Clearly, the wisdom I need for the second half of my life is found in the Word of God. But if I’m looking specifically for the wisdom that can help me resist the allure of technology and time-wasting, I need to go back to the beginning of God’s Word. I need to understand why God has put me on this earth. Only when I understand His purpose for my time will I be able to maximize it with joy and spend it with meaning.

God’s purpose for me—for all his creatures—is first laid out in Genesis 1:27-31. Here’s the text:

“So God created man in His own image, in the image of God He created him; male and female He created them. 28 God blessed them; and God said to them, ‘Be fruitful and multiply, and fill the earth, and subdue it; and rule over the fish of the sea and over the birds of the sky and over every living thing that moves on the earth.’ 29 Then God said, ‘Behold, I have given you every plant yielding seed that is on the surface of all the earth, and every tree which has fruit yielding seed; it shall be food for you; 30 and to every animal of the earth and to every bird of the sky and to everything that moves on the earth which has life, I have given every green plant for food’; and it was so. 31 And God saw all that He had made, and behold, it was very good. And there was evening and there was morning, the sixth day.”

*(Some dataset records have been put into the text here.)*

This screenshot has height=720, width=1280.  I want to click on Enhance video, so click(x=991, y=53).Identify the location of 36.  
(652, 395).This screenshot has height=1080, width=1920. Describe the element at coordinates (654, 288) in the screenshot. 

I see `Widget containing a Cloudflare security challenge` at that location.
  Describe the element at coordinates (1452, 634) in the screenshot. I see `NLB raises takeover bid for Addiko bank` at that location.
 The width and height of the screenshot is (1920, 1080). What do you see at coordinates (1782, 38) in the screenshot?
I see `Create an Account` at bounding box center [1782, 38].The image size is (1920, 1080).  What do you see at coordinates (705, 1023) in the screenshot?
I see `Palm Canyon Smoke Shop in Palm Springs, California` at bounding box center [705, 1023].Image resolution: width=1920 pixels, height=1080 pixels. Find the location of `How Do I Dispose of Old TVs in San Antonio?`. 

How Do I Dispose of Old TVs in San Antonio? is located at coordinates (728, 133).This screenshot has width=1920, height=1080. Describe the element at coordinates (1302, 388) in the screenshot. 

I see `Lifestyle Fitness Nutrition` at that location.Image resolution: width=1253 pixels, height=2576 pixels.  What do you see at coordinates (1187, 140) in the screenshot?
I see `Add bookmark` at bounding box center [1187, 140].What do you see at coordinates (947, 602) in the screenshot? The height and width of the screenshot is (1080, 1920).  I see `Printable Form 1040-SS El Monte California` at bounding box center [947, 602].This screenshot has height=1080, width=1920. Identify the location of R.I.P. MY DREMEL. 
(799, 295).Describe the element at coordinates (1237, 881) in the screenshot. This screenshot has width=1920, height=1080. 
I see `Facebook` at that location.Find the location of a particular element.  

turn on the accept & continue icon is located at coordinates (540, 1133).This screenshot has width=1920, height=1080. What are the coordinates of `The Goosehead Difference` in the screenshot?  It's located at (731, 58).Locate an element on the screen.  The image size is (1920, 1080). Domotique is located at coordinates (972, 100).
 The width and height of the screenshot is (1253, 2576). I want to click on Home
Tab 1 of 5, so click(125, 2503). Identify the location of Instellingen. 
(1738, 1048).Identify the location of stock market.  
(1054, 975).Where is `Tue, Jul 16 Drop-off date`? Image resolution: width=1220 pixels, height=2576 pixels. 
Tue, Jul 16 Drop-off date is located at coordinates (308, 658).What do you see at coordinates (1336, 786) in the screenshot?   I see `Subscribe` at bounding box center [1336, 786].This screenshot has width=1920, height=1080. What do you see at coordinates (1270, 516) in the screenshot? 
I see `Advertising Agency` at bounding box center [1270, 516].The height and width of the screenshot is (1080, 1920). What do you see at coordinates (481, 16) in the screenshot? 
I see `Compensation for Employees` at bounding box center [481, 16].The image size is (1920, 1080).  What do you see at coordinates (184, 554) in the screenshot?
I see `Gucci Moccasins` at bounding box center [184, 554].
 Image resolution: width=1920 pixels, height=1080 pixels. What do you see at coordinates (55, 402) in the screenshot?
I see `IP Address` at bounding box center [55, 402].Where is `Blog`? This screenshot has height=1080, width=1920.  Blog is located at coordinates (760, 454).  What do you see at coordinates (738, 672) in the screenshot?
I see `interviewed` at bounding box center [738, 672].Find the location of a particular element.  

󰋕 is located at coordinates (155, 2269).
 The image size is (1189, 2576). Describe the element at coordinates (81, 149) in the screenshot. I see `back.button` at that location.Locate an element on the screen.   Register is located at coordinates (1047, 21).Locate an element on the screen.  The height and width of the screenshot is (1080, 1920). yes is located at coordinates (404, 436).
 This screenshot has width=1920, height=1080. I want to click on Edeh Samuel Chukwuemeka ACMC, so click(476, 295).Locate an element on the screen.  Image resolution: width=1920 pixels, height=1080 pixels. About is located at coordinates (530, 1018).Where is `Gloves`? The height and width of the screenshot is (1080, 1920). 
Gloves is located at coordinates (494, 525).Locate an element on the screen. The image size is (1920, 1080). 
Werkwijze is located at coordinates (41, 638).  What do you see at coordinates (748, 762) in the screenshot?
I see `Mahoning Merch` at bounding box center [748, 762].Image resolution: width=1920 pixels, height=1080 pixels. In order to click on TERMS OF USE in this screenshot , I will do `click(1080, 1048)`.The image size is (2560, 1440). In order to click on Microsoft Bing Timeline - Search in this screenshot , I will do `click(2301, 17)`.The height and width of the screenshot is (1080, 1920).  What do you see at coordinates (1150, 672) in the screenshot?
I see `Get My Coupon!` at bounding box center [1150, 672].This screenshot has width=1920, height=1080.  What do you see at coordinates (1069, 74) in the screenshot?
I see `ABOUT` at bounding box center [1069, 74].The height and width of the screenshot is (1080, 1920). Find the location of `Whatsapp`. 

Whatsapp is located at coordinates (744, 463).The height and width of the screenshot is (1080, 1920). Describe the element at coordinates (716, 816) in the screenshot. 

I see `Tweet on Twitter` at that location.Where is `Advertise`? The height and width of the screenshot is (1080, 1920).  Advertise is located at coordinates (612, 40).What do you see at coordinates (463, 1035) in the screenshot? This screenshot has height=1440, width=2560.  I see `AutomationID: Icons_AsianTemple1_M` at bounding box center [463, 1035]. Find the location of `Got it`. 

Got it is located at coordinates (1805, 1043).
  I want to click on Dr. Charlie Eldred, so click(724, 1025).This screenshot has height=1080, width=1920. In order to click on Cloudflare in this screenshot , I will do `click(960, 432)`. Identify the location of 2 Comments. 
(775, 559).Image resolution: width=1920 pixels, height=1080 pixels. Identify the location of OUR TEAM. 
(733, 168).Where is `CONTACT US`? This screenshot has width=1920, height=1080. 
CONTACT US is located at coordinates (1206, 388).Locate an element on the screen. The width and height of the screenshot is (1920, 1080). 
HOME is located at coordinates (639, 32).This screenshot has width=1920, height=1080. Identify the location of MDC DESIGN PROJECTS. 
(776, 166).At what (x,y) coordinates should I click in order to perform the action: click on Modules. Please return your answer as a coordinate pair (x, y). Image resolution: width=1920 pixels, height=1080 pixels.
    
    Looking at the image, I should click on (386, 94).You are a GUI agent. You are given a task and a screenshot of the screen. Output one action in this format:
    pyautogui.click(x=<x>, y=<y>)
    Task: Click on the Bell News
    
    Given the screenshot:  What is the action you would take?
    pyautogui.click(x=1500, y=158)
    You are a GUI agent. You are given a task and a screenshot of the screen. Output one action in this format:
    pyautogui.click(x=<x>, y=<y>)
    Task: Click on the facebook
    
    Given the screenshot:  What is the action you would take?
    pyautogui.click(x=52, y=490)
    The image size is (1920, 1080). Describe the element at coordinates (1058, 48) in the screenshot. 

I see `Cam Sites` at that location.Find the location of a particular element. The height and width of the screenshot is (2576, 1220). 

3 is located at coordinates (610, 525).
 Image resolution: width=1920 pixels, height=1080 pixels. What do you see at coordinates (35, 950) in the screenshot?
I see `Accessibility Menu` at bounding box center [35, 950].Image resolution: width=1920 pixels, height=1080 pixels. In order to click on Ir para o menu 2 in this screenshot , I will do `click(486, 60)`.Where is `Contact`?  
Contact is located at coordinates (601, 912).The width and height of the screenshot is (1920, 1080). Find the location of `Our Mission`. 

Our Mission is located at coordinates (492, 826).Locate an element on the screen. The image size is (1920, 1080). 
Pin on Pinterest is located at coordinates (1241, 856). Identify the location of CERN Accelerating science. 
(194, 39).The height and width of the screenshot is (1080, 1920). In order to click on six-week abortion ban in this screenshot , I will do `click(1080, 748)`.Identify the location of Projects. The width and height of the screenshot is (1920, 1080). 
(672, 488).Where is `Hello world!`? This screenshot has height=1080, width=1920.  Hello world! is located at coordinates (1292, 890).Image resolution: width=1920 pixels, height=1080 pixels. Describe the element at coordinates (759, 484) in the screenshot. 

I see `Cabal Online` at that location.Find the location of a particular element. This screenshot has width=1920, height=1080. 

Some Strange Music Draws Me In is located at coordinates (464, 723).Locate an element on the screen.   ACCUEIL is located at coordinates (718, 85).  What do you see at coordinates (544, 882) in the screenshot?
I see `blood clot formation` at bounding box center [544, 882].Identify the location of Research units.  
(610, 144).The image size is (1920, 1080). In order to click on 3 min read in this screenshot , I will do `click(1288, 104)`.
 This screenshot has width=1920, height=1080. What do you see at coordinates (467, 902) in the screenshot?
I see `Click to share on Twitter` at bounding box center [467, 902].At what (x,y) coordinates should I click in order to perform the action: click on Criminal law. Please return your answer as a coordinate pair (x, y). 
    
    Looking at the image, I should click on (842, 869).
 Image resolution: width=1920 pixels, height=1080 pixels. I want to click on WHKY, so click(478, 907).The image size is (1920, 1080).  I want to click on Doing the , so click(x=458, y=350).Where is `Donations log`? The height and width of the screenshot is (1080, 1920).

While mankind’s fall into sin changed so much about us, it did not change this creational mandate. This text applies to you and I today as much as it applied to Adam and Eve before they ate from the tree of the knowledge of good and evil. In these verses, I see purpose for my second half of life and the antidote to my tendency toward distraction.

Humans are the only part of God’s creation made in His image. That gives us staggering glory and meaning. The creator of the Universe—the all-powerful Lord of heaven and earth—has decided to craft men and women in His likeness. Among all the privileges of being made in God’s image, the highest and most wonderful is that we have the relational capacity to commune with God. As Trinity—Father, Son, and Holy Spirit—the Creator is inherently relational. To be made in His image is to share that relational capacity and to be capable of relationship with God. Nowhere is this more eloquently spoken of than in the gospel of John. “This is eternal life, that they may know You, the only true God and Jesus Christ whom You have sent,” (vs 3). Knowing Christ only happens through a deep dive into His glory. “But we all, with unveiled face, beholding as in a mirror the glory of the Lord, are being transformed into the same image from glory to glory, just as from the Lord, the Spirit,” (2 Corinthians 3:18). I want to spend the second half of my life knowing God. Understanding the One whose image I bear.

Beyond my pursuit of God, there are specific tasks God has given me, tasks I cannot be distracted from if I am going to fulfill my calling and live a meaningful, joyful life. I am going to look at those tasks in Part 2. Only when we understand what God calls us to will we have the motivation to pull away from time-wasting technology.